Neuvirth dapat membuat perbedaan terbesar
Pakar kiper kami kembali untuk melihat Putaran 2 Playoff Piala Stanley. Dalam artikel ini, Ken Baker dari Stop Da Puck Blog dan Justin Goldman dari The Goalie Guild melihat potensi gol penentu perbedaan di Putaran 2, serta pertanyaan terbesar yang dihadapi masing-masing dari delapan penjaga gawang awal. Justin Goldman mengamati Michael Neuvirth dan pemain lain di Wilayah Timur, sementara Ken Baker mengamati Pekka Rinne dari Nashville dan pemain Wilayah Barat lainnya.
Ketika seorang penjaga gawang pemula menatap lawannya yang elit dan menang, peningkatan kepercayaan diri dapat mendorongnya menjadi bintang.
Michal Neuvirth dari Washington – sekarang mencatatkan 14 rekor playoff berturut-turut sejak tahun 2007 dan masa jabatannya di junior – menghadapi “King” Henrik Lundqvist di putaran pertama playoff Piala Stanley dan semakin bersinar.
Dalam lima pertandingan, Neuvirth menghentikan 140 dari 148 tembakan, membukukan rata-rata 1,38 gol dan persentase penyelamatan 0,946, melakukan penutupan 22 tembakan di Game 2 dan memenangkan dua game dalam perpanjangan waktu. Untuk pemain pendatang baru berusia 23 tahun, statistik tersebut, bahkan untuk tim Capitals yang berbakat dalam menyerang, jelas memiliki variasi yang luar biasa.
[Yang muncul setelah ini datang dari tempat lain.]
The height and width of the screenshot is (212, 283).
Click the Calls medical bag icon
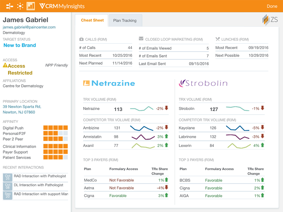point(82,39)
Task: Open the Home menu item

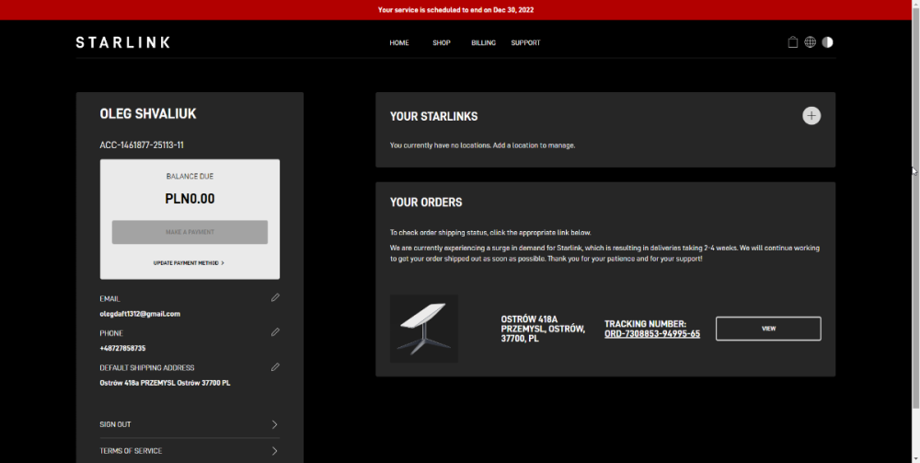Action: tap(398, 43)
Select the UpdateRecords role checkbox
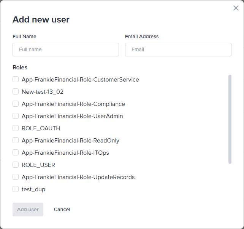The height and width of the screenshot is (229, 244). tap(16, 177)
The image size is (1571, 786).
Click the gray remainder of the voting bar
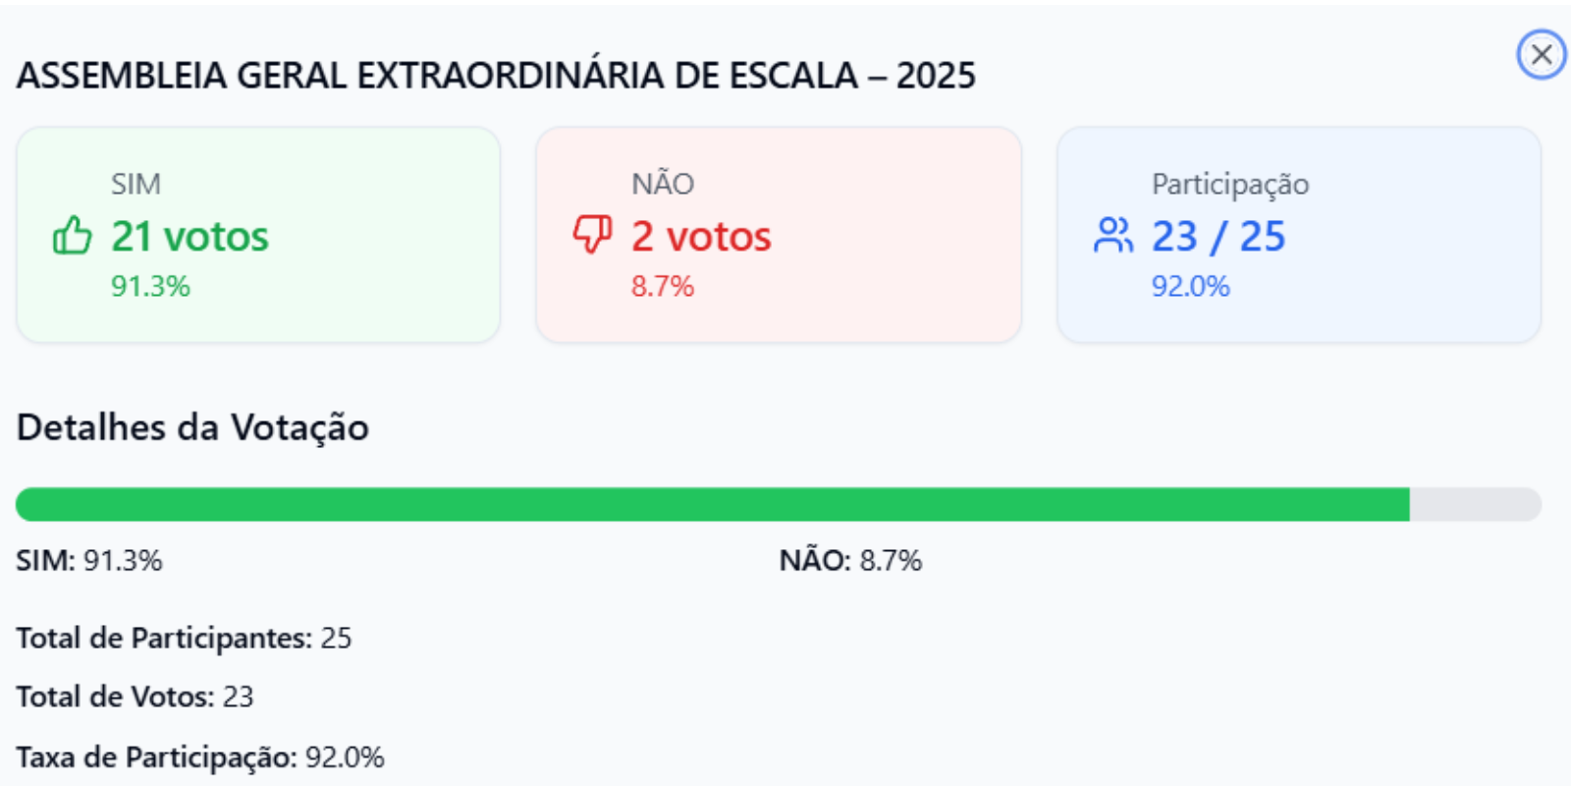tap(1475, 504)
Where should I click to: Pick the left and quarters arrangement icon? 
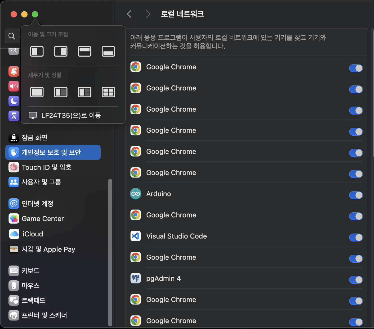[84, 92]
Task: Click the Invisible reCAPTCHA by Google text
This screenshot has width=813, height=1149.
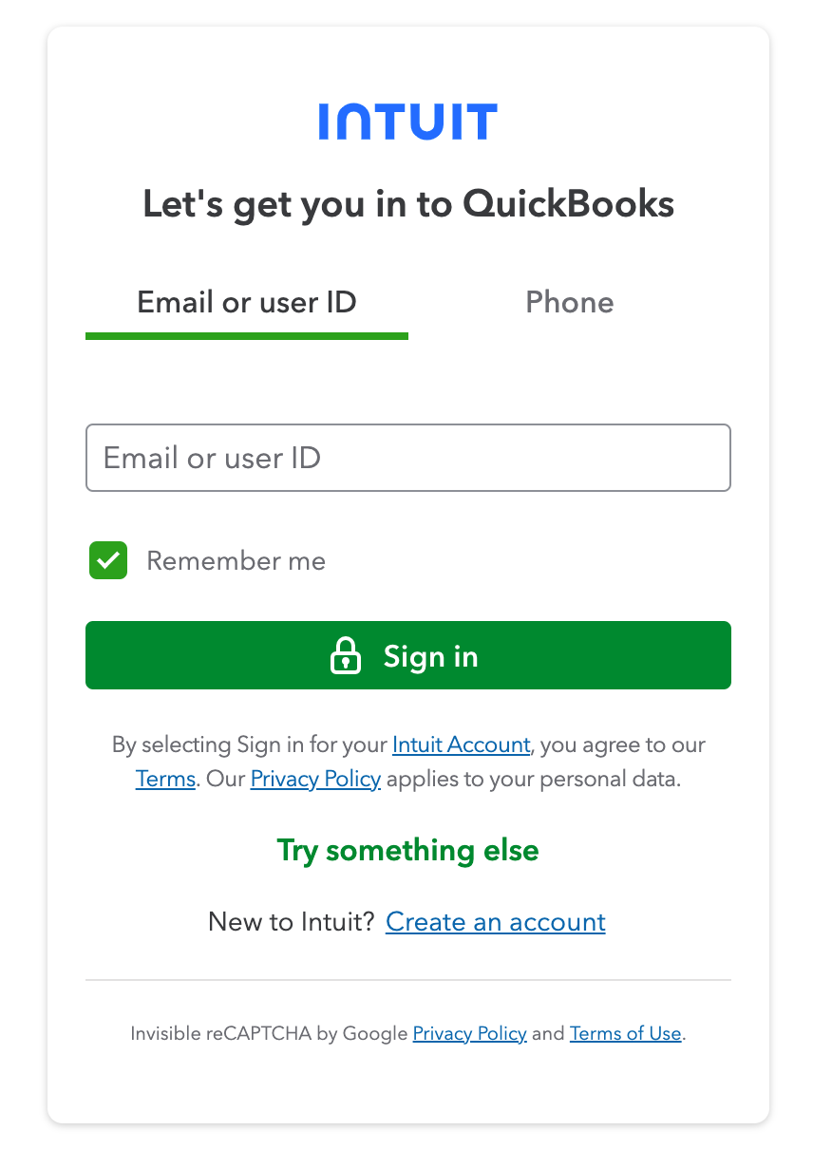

Ketika pukulan beruntun itu berakhir, artikel-artikel mengalir dengan kisah-kisah inspiratif yang merinci kegemaran Neuvirth untuk sukses di playoff. Dua trofi Piala Calder berturut-turut (2009 dan 2010) dan satu trofi Piala Memorial bersama Plymouth Whalers (2007) membuat penggemar Capitals yang paling pesimistis pun percaya.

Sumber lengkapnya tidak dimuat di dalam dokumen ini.